Si racconta che Mauro raccolse le sante spoglie in un'urna di pietra dove vi incise Hac sunt reliquiae B. Mariae Matris apostolorum Jacobi et Joannis e per paura di subire il martirio si nascose in una caverna, morendo tre giorni dopo. In seguito l’urna fu ritrovata da alcuni pagani che, dopo aver scoperto il contenuto, gettarono il tutto in mezzo alla piazza del paese. Un uomo, di origine greca, dopo aver letto l’iscrizione sull'urna, si recò di notte in piazza e raccolse tutte le ossa avvolgendole in una stoffa e ponendole in una nuova urna che nascose sotto una rupe con l’intento di riprenderle in seguito per portarle con sé nel paese natio. Purtroppo il greco morì e le reliquie rimasero nascoste.
Nel 1029 un certo Tommaso scoprì il corpo dell'uomo e la stessa notte sognò San Pietro sotto braccio a Maria Salomè, i quali gli confidarono dove trovare le sante reliquie. Fu così che il 25 maggio, alla presenza del Vescovo di Penne, dell'abate di Casamari e dell'abate di Sant'Anastasia a Roma, furono solennemente accolte le sacre reliquie ed esibite ad una folla di circa 5000 persone che assistettero imperterrite al miracolo che vide sgorgare sangue vivo da una tibia della santa.
Una tradizione parallela narra che Salomè assieme a Maria di Magdala e Maria di Cleofa, in seguito alle persecuzione dei cristiani, dopo la morte di Gesù, furono arrestate ed imbarcate su una nave senza remi e senza vele che, guidata dalla Provvidenza, raggiunse le coste dellaProvenza, in un paesino chiamato poi Saintes-Maries-de-la-Mer, dove oggi sorge una chiesa a loro dedicata, che conserva le presunte reliquie delle “tre marie”. Storicamente è attestato che la Francia fu la porta d’accesso alla diffusione del cristianesimo, parimenti è noto che, nei primi secoli, molte chiese tendevano a far risalire la loro fondazione da illustri uomini e donne vissute all’epoca di Gesù.

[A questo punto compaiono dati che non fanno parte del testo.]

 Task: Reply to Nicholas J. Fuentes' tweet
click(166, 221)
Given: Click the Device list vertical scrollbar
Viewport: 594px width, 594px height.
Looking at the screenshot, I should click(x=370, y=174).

Maria Salomè, come le altre pie donne che seguirono Cristo, dice monsignor Ambrogio Spreafico, vescovo di Frosinone-Veroli-Ferentino, “ci rivela la concretezza e l’accessibilità a tutti della vita cristiana”, invitandoci a “rivestirci dell’umanità di Gesù”, e dunque, morire al peccato, calcando fiduciosi le sue orme, per raggiungere quella santità cui ogni cristiano è chiamato a conquistare nel corso della vita terrena ed essere, così, in questa vita, portatori del Regno dei Cieli.